Net Election

The Next Killer App 

Slate, the Industry Standard, and washingtonpost.com join forces to examine the effect of the Internet on Campaign 2000. 

After a year of examining the role of the Internet in Campaign 2000, have we learned anything? To my mind, one of the most important lessons was underscored by all the hype over the transforming effects of 360-degree Web cams, streaming media, and the like. And the lesson is this: For an Internet technology to take root in the political arena, that technology must have already established itself somewhere else.

That may sound obvious, but it has been learned and relearned over the course of this campaign. E-mail, e-commerce, discussion lists—the list of political Internet success stories reads like a list of the Net’s killer apps. And soon, you’ll be able to add collaborative filtering to the register.

Collaborative filtering has been around for a while. The pioneer was a company called Firefly that developed a music-recommending program using collaborative filtering in 1995, the Mesozoic era as far as Internet time is concerned. The technique is now fairly common. It’s how Amazon.com knows what books to recommend to you. It’s how a site called MovieLens knows what movies you’ll like.

How does it work? Massachusetts Institute of Technology professor Pattie Maes calls collaborative filtering “electronic word of mouth.” It’s software that uses information about your tastes—in movies or books or music or whatever—to predict what else you might like. As Malcolm Gladwell put it in thisNew Yorker article last October, ” … [I]n order to know what someone wants, what you really need to know is what they’ve wanted.” It sounds obvious. But traditionally marketers have targeted demographic groups by age, sex, race, income, ZIP code, etc. Using collaborative filtering on the Internet, they’re increasingly targeting “preference groups” instead.

Right now, most politicians are still using the blunt instruments of demographic marketing. They market themselves in “swing states” or to groups like “soccer moms,” who are supposed to represent the elusive swing voter. But swing voters are really a preference group (multiple preference groups, actually), not a demographic group. Collaborative filtering has the potential to slice and dice the electorate into preference groups so that they can be targeted with more precise and effective messages. And with that potential comes familiar worries about electronic privacy.

If these concerns have been muted so far, it’s because politicians aren’t really using collaborative filtering yet. But at least one political site is already using collaborative filtering in a less controversial way—to improve political discourse on the Web. Quorum.org uses the technology to create order out of the chaos of “digital town halls.” If the Sunday talk shows are “Pundit Central,” online town halls are the Pundit Periphery. Many users come to the Net hoping to engage in lively, high-minded discussion only to tire quickly of rants, flame wars, and commercial spam. Without collaborative filtering, the only way to moderate the discussion is to use a top-down approach, like the tightly controlled method used at Al Gore’s town hall.  Even a slightly more open approach, such as the one used by California U.S. Rep. (and U.S. Senate candidate) Tom Campbell, limits the number of questions that can be discussed.

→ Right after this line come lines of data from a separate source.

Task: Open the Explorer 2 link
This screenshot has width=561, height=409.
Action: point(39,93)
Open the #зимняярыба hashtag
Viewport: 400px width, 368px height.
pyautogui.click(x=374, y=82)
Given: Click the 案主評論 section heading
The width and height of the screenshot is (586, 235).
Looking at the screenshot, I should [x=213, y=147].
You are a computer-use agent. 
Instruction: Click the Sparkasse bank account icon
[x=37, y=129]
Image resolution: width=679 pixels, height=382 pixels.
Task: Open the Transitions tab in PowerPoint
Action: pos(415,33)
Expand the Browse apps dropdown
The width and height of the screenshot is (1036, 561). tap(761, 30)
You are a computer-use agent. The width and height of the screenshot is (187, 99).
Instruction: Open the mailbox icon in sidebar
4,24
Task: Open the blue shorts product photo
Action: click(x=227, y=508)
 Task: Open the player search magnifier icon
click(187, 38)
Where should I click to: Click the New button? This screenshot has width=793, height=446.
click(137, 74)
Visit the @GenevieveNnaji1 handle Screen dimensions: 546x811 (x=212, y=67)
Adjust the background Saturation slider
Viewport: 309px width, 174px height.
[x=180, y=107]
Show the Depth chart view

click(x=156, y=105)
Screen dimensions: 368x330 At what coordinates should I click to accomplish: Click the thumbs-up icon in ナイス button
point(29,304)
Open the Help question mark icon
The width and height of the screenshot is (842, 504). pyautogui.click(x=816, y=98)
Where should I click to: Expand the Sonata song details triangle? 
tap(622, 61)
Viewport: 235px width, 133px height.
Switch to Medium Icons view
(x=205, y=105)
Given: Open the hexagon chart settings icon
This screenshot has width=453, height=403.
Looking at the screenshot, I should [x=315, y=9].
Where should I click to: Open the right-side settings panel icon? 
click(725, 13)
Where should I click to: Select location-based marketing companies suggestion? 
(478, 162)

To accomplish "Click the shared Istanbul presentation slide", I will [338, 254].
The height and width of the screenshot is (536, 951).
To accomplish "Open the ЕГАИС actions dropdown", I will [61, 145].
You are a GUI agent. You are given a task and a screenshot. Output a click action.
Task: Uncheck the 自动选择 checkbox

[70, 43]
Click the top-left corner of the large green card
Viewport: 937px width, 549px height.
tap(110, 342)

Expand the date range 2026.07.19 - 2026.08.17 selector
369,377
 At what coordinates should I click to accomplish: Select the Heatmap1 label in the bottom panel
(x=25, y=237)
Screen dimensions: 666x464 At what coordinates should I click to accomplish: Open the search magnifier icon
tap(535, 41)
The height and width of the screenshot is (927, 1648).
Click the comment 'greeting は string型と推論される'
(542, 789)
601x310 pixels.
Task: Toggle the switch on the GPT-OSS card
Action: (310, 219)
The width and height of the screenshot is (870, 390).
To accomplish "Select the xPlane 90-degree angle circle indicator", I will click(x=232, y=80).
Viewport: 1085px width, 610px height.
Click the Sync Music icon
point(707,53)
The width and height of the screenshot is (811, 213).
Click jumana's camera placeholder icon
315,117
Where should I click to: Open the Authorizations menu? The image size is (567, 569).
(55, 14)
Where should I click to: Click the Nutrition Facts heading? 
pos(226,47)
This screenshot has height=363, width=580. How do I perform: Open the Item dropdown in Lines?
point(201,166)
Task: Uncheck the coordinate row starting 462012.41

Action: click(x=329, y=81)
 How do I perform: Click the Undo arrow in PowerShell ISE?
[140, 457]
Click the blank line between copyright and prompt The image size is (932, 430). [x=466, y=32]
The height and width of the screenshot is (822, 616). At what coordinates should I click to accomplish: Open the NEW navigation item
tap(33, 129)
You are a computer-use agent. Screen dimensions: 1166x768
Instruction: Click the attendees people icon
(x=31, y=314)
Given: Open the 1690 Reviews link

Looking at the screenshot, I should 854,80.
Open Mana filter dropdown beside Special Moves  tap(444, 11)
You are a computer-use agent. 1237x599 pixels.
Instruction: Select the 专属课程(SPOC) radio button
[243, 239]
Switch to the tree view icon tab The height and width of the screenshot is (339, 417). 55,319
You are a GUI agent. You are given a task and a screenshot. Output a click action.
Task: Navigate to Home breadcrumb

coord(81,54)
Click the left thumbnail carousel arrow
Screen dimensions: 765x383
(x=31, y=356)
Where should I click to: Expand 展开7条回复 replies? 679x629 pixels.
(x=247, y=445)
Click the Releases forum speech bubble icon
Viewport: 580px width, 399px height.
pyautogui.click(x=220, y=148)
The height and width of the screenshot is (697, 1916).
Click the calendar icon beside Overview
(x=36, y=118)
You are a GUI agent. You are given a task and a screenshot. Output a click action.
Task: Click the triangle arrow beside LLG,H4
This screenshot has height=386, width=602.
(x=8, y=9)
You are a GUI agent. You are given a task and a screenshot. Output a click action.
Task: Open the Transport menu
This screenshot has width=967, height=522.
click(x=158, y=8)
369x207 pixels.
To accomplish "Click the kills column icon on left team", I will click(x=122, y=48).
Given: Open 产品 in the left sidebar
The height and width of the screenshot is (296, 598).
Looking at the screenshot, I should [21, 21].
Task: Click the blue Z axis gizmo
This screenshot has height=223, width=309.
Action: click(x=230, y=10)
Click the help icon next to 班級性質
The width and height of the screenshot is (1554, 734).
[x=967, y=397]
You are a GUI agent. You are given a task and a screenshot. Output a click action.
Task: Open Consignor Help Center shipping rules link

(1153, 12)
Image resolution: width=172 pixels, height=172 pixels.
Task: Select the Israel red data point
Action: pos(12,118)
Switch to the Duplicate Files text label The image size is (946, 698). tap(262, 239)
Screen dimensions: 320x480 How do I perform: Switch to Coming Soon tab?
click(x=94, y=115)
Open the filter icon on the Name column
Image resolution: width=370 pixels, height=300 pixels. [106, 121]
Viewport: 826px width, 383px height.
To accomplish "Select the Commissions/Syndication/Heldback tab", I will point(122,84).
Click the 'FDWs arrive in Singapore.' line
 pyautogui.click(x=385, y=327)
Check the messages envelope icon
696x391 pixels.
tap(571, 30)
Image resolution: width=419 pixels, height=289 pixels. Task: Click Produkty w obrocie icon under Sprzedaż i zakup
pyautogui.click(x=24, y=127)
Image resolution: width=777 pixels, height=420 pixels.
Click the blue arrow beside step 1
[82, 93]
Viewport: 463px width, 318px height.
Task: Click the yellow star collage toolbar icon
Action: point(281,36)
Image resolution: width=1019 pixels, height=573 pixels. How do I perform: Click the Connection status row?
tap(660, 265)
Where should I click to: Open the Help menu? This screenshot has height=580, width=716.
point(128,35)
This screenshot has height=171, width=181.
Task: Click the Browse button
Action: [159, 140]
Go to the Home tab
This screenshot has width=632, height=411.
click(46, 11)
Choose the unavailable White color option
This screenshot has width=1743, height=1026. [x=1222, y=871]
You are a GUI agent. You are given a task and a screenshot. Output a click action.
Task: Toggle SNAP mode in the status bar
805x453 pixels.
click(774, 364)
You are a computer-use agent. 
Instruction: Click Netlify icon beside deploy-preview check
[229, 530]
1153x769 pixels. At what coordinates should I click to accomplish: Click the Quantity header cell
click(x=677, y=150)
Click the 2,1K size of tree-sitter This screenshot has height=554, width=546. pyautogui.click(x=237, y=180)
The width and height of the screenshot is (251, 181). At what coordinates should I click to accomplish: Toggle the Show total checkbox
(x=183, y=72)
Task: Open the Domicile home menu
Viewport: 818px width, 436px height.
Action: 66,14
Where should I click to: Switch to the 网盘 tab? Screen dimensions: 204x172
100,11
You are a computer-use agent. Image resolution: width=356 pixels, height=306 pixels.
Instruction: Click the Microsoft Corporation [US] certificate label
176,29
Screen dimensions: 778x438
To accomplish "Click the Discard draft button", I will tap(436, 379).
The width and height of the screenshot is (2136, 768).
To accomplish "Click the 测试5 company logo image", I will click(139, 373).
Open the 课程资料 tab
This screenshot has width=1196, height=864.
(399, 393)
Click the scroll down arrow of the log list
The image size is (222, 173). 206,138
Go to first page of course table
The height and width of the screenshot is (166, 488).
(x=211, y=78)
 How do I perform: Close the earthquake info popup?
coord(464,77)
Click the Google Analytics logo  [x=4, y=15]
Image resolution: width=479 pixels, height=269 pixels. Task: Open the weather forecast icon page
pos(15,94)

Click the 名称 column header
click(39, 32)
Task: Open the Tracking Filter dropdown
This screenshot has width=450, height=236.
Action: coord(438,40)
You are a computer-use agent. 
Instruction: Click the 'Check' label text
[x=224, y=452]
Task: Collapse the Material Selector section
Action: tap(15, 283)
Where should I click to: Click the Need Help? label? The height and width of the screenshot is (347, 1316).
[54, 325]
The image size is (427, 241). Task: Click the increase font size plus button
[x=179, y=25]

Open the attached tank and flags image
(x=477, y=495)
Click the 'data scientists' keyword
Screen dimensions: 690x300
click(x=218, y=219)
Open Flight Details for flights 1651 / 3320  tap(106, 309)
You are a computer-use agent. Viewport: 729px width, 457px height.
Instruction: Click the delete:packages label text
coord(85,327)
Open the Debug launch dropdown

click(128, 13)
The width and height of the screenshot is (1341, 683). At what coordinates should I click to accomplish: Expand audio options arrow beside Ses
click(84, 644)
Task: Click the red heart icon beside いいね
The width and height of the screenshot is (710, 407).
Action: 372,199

Quorum.org uses collaborative filtering to moderate the discussion from the bottom up. Users fill out a short questionnaire about their political values and issue priorities. This is used to sort them into political preference groups such as “New Dealers,” “Pro-Business Progressives” (New Democrats), “Moral Conservatives,” “Economic Conservatives,” “Skeptical Independents,” and the like. Postings are then displayed by “relevance” to each user, based on the rating of the posting by other site users and the shared political values of others who have rated the article, among other things. This doesn’t mean that you read only the things that you agree with—it means that you read things that you are more likely to be interested in, which probably won’t include rants, flames, and spam. (Similar systems are used to discuss technology at kuro5hin.org and Jewish issues at babel.org.)

The site is also staging an e-debate between the senatorial candidates and congressional candidates in the Philadelphia area. Unlike Web White & Blue’s “Rolling Cyber Debate” or the televised “town hall” presidential debate, the voters’ questions were not pre-selected by a moderator, but by the group as a whole. Unfortunately, this doesn’t seem to make the questions any more interesting. Still, the event bodes well for the development of interactive political events. The debate includes not only the questions that were asked of the candidates, but also the questions that were not asked, and there is the potential for voters to discuss what the candidates said, what they didn’t say, and why.

One problem with the site is that there aren’t many users yet. A second problem is more vexing. In debates such as the one hosted by Quorum.org, there doesn’t seem to be a role for the rude but important question—the kind that some political journalists are good at asking. While the site is a welcome and much-needed addition to the political Web, empowering voters to interact directly with politicians won’t eliminate the need for journalists and experts, any more than MovieLens replaces movie critics. Or at least I hope it won’t.